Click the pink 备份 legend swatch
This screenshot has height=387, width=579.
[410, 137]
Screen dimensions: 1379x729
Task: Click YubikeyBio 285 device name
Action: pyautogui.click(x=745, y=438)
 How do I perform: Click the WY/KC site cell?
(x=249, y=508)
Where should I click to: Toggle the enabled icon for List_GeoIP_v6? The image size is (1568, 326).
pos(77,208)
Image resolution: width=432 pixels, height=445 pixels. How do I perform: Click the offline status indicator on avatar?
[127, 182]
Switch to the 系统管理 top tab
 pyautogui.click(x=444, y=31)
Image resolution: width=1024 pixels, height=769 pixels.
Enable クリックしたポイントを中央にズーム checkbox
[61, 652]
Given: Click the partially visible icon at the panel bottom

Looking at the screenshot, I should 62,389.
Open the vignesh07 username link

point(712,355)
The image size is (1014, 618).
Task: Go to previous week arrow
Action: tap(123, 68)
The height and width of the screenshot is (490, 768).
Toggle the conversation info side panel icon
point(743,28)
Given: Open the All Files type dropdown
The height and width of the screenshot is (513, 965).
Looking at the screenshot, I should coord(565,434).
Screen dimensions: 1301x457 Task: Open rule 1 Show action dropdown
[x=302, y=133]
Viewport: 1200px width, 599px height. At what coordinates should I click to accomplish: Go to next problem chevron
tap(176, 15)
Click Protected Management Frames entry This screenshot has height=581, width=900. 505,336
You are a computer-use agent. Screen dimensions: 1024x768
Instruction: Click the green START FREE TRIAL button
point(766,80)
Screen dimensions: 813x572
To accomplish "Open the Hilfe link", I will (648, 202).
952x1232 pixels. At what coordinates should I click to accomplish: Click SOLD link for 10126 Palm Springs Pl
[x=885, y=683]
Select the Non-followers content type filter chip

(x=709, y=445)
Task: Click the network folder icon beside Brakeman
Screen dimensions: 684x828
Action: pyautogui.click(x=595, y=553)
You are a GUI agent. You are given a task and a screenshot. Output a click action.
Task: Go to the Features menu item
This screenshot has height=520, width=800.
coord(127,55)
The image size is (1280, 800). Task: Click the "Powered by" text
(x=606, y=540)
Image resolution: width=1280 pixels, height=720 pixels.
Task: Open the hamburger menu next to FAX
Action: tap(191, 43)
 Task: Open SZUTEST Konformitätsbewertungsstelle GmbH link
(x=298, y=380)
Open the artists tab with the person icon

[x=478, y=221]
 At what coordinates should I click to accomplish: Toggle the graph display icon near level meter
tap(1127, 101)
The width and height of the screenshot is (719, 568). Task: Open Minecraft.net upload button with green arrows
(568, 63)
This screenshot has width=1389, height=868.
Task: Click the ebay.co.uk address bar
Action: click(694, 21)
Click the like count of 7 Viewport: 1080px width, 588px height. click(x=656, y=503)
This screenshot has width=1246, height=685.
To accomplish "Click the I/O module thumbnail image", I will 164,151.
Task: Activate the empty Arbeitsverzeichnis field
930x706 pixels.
************
**YOUR INSTRUCTIONS:**
Each line of the entries above that has the word "agent" is to be copied.

**ANSWER SECTION:**
You are a computer-use agent. Screen dimensions: 1024x768
You are a GUI agent. You are given a task and a screenshot. Output a click action.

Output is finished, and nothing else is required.